08 Janvier 2012 Par Max JEANNE
Ma rencontre avec Haïti remonte à 1969. Nous étions tout un groupe d’étudiants guadeloupéens et martiniquais à profiter des vacances de Pâques, pour partir en voyage d’études, à la découverte de la culture haïtienne. Au cours de notre séjour, nous avons tous été frappés par le contraste entre le dénuement matériel de ce pays et son extraordinaire créativité artistique. Omniprésente, une misère crue crevait nos yeux de voyageurs novices, habitués au niveau de vie artificiel que conférait à nos îles leur statut enviable, croyions-nous, de départements français d’outremer:
- misère dans notre gîte, avec ces douches et robinets bègues crachotant quelques chiches gouttes d’un liquide blanchâtre.
- misère dans les rues avec leurs cortèges de va-nu-pieds trimbalant pian, gros-pieds, bobos-crabes, moignons et jambes de bois ; avec ces nuages de poussière soulevés à chaque passage de voiture qui, vous nouant le gosier, déclenchaient des quintes de toux à répétitions ; avec aussi ces silhouettes fantomatiques d’adolescentes, vendant leur jeunesse à l’entrée des hôtels ; avec encore, ces lycéens, caillou, en guise de craie, traçant, à main levée, leurs cercles à même le trottoir, sous le regard perplexe du soleil, penché sur l’épaule brinquebalante des bâtisses d’outre-temps.
Bref ; partout l’inédit et l’insolite interpellaient nos regards, nous plongeant ébahis dans un autre espace-temps à la fois proche et lointain :
« Ici on répare radio TV
Frigidaire ventilateur
Ordinataire
prompto presto
Ingénieur Dieu qui fait » ( Rodney St Eloi)
Que d’ombres ! Mais dans le même temps que de lumières dans l’accueil des gens les plus humbles ! Que d’ingéniosité, chez ces nègres à talons, transformant d’un zeste de sympathie la présentation d’un plat traditionnel, par exemple, ou encore les moindres motifs d’un artisanat si extraordinairement fécond.
Toutes ces lumières et ces ombres hantaient également les regards des étudiants et des élèves-maîtres de l’Ecole Normale de Port-au-Prince qui eurent l’occasion de nous accueillir.

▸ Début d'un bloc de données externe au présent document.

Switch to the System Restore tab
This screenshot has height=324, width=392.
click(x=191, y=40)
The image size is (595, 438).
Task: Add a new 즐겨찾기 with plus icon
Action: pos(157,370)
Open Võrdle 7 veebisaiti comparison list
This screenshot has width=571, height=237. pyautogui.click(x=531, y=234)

 L’avant-veille de notre départ, ils organisèrent une veillée culturelle au cours de laquelle, eux, qui disposaient de moins de livres et de disques que nous, se mirent, dans l’amitié et le partage, à déclamer, de mémoire, des poèmes d’auteurs Haïtiens bien sûr (Roumain, Depestre, Phelps) mais aussi de toute la Caraïbe (Césaire, Damas, Guillen).

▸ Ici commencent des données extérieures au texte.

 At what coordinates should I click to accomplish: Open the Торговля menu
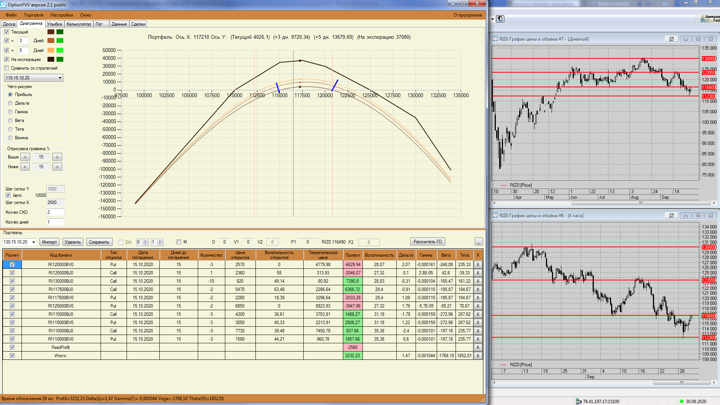click(x=34, y=15)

Lorsqu’ils nous passèrent le relais, à nous, étudiants Guadeloupéens et Martiniquais, nous nous rendîmes compte, à notre plus grande honte, que nous étions incapables de citer, de mémoire, même un vers solitaire et que nous n’avions aucune conscience caribéenne.
C’est ce soir-là que je me suis juré à moi-même que, jamais plus, cela ne m’arriverait de rester en peine ou en panne de ces mots de passe pour la vie, dont nos griots restaient les précieux dépositaires. Et c’est ainsi que je me suis jeté à corps perdu dans la découverte de cette littérature caribéenne si extraordinairement riche.
Mais le clou de la soirée, ce fut quand nos hôtes cédèrent la place à quatre musiciens aveugles qui s’appelaient eux-mêmes, par autodérision, Les quatre cloches : un accordéoniste, un guitariste, un percussionniste, un saxophoniste.
L’accordéoniste chantait. Je n’oublierai jamais les traits ciselés de son visage, le foyer éteint de son regard, les pleins et déliés de sa voix à la lueur du boucan qui brûlait en lui. Incapable de retenir mes larmes, je l’écoutais interpréter ses propres chansons dans lesquelles il disait qu’il n’avait que faire de la pitié des bons Samaritains.
Ce soir-là, les étudiantes qui nous accompagnaient se sont hissées à la hauteur de l’évènement, gommant leur handicap (c’était nous qui souffrions du handicap du repli sur nous-mêmes) chantant et dansant spontanément avec les aveugles.
Vint le moment des adieux. Nous étions désolés de prendre congé de nos amis étudiants, toujours sur le qui-vive, vu les murs qui écoutaient. Ils nous disaient que ça ne servirait à rien de leur écrire, que leur courrier étant ouvert, ça ne pourrait, en tout état de cause, que leur causer préjudice.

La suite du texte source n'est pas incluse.